- **Work item**
Your task is to copy each line of the material that holds the word "computer".
Content starts
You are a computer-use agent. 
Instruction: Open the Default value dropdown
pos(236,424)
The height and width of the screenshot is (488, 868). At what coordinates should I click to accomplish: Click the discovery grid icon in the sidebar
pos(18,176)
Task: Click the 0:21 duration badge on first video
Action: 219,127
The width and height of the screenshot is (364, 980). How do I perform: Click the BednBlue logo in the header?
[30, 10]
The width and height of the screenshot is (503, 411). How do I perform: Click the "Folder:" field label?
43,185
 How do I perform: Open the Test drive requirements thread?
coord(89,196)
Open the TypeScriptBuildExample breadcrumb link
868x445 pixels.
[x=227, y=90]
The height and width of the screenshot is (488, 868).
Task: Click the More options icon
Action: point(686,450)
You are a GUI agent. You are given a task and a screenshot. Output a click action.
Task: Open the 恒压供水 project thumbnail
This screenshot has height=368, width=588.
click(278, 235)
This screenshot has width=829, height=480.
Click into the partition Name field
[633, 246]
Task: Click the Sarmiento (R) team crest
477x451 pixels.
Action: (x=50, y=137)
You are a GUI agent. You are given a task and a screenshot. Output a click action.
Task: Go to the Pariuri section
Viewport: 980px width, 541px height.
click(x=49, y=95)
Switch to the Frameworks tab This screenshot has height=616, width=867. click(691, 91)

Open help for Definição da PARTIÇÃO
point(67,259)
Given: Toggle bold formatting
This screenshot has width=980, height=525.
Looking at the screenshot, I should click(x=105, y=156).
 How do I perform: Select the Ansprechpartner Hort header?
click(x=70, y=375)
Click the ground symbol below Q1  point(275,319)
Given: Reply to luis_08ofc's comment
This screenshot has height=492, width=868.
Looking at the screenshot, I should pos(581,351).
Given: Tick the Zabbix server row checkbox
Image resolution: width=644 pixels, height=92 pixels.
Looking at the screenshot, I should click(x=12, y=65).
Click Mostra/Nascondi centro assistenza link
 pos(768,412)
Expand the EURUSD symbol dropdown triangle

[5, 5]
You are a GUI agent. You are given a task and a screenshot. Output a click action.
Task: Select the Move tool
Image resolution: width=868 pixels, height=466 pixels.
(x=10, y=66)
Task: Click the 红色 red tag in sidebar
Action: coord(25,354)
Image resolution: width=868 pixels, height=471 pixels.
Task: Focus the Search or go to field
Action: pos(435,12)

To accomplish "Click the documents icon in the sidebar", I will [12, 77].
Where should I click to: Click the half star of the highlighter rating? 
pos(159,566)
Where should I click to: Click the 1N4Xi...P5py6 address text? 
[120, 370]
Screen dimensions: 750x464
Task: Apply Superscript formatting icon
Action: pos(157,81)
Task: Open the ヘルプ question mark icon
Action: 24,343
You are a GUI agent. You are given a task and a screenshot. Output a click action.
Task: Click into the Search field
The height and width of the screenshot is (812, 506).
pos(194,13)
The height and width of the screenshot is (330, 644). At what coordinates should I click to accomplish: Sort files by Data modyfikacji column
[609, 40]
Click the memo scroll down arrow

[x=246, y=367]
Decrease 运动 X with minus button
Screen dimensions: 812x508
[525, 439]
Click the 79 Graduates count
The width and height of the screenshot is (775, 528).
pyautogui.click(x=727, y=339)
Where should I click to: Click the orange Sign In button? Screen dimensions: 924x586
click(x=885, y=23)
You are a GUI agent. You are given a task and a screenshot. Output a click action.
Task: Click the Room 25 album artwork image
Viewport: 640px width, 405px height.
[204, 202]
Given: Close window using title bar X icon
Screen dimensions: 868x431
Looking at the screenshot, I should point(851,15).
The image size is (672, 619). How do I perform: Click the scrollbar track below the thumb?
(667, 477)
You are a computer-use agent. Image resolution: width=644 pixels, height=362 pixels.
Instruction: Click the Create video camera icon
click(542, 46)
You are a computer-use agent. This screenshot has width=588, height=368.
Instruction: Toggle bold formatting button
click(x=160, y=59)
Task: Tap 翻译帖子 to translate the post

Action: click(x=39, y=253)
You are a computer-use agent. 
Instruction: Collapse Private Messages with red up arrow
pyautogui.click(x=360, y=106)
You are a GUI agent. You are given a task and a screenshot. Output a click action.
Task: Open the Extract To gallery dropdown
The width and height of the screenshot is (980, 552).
Content ends
- **Answer box**
You are a computer-use agent. 
You are a computer-use agent. Image resolution: width=644 pixels, height=362 pixels.
You are a computer-use agent. This screenshot has width=588, height=368.
You are a computer-use agent. 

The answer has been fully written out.